Texto proporcionado
El profesor Ratzinger nos dice que el "oficio" cristiano no es una herencia del sacerdocio de la antigua ley, sino una derivación de Cristo mismo:

"Cristo no fue sacerdote, sino laico. Considerado desde el punto de vista del israelita, jurídicamente no poseía ningún "oficio". Y, sin embargo, Cristo no se entendió a sí mismo como intérprete de deseos y esperanzas humanos, algo así como voz del pueblo, como su mandatario secreto o público, ni comprendió su misión desde abajo, como si dijéramos en sentido democrático. Más bien se presentó a los hombres bajo el "menester" o necesidad de un mandato divino claramente perfilado, con autoridad y misión de arriba, como aquél a quien el Padre había enviado" (p. 123).

Datos registrados
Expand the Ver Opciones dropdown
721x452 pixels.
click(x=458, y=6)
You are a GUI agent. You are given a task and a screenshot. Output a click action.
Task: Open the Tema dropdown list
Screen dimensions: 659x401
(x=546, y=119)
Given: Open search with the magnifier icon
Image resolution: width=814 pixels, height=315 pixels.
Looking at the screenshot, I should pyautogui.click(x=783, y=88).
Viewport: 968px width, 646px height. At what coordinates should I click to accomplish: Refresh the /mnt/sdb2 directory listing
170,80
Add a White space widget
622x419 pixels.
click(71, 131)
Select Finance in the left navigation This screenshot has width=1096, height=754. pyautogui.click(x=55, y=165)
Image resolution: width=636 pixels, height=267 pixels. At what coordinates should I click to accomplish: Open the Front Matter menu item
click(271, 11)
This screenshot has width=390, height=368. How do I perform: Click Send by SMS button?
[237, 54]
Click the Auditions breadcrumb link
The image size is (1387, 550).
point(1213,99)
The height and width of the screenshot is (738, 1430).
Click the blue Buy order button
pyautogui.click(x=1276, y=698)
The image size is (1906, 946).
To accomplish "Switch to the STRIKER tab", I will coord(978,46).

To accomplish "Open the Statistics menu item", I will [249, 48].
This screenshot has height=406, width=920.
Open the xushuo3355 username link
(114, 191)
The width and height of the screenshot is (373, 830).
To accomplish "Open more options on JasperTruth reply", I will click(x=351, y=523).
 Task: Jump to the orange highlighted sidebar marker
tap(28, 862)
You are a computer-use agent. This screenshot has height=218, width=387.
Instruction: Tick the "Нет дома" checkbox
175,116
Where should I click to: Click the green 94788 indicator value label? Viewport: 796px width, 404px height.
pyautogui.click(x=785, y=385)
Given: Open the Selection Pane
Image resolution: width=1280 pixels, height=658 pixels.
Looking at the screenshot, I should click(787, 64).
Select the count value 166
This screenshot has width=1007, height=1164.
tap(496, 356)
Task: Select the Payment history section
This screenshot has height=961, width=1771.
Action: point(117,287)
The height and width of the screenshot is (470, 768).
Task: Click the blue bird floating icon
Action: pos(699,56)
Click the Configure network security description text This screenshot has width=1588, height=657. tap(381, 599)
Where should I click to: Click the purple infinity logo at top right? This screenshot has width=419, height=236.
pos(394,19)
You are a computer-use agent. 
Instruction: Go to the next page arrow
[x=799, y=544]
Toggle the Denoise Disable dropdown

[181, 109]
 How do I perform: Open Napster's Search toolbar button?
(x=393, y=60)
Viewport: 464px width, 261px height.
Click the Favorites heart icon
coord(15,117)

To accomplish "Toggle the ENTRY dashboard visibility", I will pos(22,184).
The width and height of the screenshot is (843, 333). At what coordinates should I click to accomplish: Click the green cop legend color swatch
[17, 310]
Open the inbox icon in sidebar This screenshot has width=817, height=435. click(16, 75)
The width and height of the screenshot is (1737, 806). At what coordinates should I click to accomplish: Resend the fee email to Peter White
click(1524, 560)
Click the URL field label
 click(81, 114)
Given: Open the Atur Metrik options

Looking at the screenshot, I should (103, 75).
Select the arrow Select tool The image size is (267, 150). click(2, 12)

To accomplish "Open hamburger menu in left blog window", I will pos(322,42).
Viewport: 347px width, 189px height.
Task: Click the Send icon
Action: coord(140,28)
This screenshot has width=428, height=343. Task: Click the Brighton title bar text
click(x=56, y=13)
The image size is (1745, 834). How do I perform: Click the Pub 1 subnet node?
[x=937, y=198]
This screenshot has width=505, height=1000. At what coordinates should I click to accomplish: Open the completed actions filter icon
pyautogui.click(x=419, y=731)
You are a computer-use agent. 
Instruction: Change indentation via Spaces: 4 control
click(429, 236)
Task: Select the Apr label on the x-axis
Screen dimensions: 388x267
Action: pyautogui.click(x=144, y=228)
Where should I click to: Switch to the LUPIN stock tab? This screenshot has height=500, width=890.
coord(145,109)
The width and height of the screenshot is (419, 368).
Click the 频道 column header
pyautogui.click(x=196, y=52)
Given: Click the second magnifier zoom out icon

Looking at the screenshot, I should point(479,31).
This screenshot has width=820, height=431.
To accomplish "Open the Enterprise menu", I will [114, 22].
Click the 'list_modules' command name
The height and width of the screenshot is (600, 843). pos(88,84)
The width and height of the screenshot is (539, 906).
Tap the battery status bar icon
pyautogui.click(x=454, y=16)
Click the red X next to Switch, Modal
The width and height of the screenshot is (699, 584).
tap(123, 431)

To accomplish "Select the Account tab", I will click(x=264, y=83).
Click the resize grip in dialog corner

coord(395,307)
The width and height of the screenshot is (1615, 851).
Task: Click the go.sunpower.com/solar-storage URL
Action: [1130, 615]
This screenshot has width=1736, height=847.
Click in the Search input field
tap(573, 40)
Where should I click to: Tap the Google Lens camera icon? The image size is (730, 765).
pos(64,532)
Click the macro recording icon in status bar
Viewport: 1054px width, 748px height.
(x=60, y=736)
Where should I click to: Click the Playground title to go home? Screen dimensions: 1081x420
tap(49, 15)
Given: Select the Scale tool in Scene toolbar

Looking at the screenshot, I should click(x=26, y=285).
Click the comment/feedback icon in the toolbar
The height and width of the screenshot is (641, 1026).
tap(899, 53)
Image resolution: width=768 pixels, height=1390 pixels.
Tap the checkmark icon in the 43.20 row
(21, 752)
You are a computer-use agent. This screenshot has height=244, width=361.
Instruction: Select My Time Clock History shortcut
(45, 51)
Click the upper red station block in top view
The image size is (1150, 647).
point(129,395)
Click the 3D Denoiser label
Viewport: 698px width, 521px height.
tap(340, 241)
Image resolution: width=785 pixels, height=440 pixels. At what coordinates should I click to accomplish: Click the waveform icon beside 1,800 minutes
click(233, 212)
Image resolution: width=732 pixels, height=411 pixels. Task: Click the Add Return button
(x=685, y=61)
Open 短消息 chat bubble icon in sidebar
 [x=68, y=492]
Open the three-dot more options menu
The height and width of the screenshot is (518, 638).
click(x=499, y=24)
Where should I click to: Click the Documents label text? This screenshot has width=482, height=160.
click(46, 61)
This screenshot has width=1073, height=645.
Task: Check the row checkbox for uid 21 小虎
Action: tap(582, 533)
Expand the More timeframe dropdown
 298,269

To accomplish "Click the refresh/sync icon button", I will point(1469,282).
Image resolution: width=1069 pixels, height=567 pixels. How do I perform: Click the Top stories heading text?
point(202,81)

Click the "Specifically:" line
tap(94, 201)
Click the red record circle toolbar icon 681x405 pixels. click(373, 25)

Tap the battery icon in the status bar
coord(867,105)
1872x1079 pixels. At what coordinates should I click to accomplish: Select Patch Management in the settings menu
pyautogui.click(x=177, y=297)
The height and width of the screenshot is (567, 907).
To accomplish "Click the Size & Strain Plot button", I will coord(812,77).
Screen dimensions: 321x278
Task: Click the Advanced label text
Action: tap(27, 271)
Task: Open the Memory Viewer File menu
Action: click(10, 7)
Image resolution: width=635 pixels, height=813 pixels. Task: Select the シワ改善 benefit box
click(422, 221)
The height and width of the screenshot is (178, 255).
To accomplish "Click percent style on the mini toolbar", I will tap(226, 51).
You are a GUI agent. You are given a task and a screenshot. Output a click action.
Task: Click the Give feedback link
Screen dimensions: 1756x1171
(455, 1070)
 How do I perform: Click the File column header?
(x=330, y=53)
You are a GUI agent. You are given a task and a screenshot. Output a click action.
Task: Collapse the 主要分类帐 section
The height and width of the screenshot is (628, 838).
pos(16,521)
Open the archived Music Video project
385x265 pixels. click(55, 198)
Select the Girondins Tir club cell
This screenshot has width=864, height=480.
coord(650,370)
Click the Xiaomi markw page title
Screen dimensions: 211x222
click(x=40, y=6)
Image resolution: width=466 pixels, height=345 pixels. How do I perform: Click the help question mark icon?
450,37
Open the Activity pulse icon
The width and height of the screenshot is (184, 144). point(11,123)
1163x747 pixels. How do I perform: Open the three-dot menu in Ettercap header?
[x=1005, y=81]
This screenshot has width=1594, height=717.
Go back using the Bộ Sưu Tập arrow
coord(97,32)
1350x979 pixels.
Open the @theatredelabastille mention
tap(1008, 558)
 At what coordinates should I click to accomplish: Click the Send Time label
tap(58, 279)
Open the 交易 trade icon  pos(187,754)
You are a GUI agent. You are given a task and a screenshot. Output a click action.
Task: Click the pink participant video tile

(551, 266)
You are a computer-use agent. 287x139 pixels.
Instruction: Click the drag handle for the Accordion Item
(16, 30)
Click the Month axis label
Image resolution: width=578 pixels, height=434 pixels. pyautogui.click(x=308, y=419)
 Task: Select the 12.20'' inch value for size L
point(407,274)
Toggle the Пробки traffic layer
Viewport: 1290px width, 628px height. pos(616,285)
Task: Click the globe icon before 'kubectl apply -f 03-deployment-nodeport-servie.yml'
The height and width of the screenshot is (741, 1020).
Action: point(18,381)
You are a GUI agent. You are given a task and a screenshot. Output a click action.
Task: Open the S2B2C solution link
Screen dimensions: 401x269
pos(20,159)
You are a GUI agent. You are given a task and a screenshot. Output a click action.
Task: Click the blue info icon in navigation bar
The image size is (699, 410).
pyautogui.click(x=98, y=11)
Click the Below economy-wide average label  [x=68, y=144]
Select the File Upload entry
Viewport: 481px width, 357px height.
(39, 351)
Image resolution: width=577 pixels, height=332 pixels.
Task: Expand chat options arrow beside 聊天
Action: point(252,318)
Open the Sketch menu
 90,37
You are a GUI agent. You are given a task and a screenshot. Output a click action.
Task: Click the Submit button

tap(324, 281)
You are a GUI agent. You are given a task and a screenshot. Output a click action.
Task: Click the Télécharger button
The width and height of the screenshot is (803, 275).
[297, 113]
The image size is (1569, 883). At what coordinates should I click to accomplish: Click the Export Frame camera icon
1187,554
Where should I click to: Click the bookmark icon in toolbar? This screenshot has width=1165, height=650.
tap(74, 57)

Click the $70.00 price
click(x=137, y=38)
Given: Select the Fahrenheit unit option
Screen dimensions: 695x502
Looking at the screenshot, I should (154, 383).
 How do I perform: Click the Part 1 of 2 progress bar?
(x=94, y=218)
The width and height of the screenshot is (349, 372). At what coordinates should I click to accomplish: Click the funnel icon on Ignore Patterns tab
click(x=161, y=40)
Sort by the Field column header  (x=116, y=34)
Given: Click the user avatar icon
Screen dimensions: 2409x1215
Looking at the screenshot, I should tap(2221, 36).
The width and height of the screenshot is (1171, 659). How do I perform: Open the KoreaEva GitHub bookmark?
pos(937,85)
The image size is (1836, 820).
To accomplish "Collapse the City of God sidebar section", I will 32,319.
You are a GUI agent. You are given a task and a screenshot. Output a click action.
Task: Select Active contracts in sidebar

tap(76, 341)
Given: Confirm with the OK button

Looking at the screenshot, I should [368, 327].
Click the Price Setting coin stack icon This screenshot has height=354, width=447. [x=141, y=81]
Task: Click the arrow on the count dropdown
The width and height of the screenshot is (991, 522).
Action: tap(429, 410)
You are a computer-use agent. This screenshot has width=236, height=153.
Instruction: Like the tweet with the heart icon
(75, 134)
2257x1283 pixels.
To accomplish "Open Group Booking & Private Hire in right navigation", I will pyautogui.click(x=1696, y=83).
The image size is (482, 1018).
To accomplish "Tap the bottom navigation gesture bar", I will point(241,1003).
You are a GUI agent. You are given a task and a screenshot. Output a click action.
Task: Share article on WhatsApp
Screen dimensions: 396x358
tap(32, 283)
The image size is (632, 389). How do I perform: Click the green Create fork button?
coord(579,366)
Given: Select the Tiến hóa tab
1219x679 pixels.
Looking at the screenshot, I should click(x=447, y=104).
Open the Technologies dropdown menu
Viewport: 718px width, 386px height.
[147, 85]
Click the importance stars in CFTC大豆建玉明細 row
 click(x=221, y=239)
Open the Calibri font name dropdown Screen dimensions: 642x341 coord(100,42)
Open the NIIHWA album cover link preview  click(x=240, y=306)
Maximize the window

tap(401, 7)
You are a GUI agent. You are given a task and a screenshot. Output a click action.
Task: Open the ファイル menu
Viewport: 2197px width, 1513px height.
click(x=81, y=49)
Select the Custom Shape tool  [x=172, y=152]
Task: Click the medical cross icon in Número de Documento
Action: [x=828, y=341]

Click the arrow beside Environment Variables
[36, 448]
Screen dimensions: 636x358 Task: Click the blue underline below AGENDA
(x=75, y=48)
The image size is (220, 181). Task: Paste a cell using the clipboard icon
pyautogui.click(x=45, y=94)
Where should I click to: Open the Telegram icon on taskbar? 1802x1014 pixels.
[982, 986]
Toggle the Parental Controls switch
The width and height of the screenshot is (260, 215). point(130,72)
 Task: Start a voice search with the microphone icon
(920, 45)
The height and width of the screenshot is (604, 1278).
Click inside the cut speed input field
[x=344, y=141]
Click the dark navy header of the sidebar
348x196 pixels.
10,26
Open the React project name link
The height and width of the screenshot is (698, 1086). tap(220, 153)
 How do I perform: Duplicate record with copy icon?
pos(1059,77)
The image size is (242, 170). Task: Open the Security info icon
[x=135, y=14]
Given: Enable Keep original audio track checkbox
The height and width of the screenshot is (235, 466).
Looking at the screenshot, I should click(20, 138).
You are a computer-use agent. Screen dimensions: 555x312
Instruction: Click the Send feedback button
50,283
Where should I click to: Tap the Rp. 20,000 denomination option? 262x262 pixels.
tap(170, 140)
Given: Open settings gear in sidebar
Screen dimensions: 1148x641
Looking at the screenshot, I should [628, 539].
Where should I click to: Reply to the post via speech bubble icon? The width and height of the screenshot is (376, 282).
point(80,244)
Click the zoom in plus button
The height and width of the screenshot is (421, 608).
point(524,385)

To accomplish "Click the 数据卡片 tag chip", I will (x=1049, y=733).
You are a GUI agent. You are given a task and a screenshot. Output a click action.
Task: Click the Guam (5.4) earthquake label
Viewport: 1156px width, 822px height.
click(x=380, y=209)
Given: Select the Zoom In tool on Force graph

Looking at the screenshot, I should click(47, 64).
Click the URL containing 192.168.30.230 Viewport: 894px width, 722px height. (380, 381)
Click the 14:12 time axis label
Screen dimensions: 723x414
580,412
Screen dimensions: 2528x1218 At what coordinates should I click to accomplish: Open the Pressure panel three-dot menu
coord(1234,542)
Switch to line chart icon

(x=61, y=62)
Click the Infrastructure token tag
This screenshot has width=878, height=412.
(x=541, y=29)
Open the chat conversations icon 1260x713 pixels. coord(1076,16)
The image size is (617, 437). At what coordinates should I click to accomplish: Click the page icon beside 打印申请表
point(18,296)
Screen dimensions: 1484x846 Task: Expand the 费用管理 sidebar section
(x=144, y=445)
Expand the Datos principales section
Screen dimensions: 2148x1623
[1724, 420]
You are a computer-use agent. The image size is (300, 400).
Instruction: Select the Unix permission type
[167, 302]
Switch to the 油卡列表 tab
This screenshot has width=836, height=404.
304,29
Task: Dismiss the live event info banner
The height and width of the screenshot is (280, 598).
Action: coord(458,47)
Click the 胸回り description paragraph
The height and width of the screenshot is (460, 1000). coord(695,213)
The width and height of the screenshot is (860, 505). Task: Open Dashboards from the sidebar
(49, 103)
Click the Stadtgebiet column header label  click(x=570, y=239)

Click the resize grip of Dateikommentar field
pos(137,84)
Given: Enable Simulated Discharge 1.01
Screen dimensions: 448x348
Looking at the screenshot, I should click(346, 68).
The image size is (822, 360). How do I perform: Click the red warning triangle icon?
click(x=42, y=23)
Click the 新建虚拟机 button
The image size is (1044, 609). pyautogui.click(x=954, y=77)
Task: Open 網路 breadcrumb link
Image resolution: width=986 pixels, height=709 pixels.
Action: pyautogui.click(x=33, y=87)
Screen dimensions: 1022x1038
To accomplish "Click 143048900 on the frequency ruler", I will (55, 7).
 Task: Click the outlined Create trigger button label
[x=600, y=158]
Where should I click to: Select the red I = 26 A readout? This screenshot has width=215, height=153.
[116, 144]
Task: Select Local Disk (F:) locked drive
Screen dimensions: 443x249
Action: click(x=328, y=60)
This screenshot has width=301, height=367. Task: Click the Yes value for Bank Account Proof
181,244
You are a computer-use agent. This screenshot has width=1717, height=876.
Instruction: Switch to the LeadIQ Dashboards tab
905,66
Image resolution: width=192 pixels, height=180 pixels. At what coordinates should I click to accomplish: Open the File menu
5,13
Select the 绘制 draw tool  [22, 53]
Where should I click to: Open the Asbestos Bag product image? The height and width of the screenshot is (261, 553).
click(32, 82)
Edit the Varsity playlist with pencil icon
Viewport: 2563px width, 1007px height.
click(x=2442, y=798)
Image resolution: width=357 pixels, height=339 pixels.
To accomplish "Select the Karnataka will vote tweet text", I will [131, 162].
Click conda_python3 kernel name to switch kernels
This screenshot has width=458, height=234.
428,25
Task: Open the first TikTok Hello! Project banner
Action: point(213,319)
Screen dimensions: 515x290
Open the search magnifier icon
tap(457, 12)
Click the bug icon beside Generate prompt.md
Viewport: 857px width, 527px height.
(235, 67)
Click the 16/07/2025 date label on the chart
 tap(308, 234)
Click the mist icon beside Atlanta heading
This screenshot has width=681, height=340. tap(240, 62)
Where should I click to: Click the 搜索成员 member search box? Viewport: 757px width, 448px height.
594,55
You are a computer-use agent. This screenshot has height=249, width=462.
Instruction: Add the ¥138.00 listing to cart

Ejercicio escrito A
Según el texto sobre el oficio cristiano, ¿por qué Cristo no comprendió su misión "desde abajo"? Explícalo en una a tres frases.
Ejercicio escrito B
Prosigue, por favor, el texto sobre el oficio cristiano a partir de su última frase.

Respuesta A
Porque se presentó ante los hombres bajo la necesidad de un mandato divino claramente perfilado, con autoridad y misión de arriba, como aquél a quien el Padre había enviado. Por eso no se entendió como intérprete de deseos y esperanzas humanos ni como voz o mandatario del pueblo.

Respuesta B
B) Autonomía versus centralismo

Aunque bajo otros apartados este tema va a recurrir, baste por ahora citar este párrafo significativo:

"Mientras en Oriente se afianzaba cada vez más la autonomía de las comunidades particulares -el elemento vertical- y se relegaba a segundo término la conexión horizontal de las iglesias particulares dentro del conjunto de la colegialidad, en Occidente se desarrolló con tan fuerte predominio la "monarquía" papal, que quedó casi completamente olvidada la autonomía de las iglesias particulares, que fueron absorbidas, por así decirlo, en la iglesia romana (por obra principalmente de la liturgia uniforme de Roma)" (p. 133).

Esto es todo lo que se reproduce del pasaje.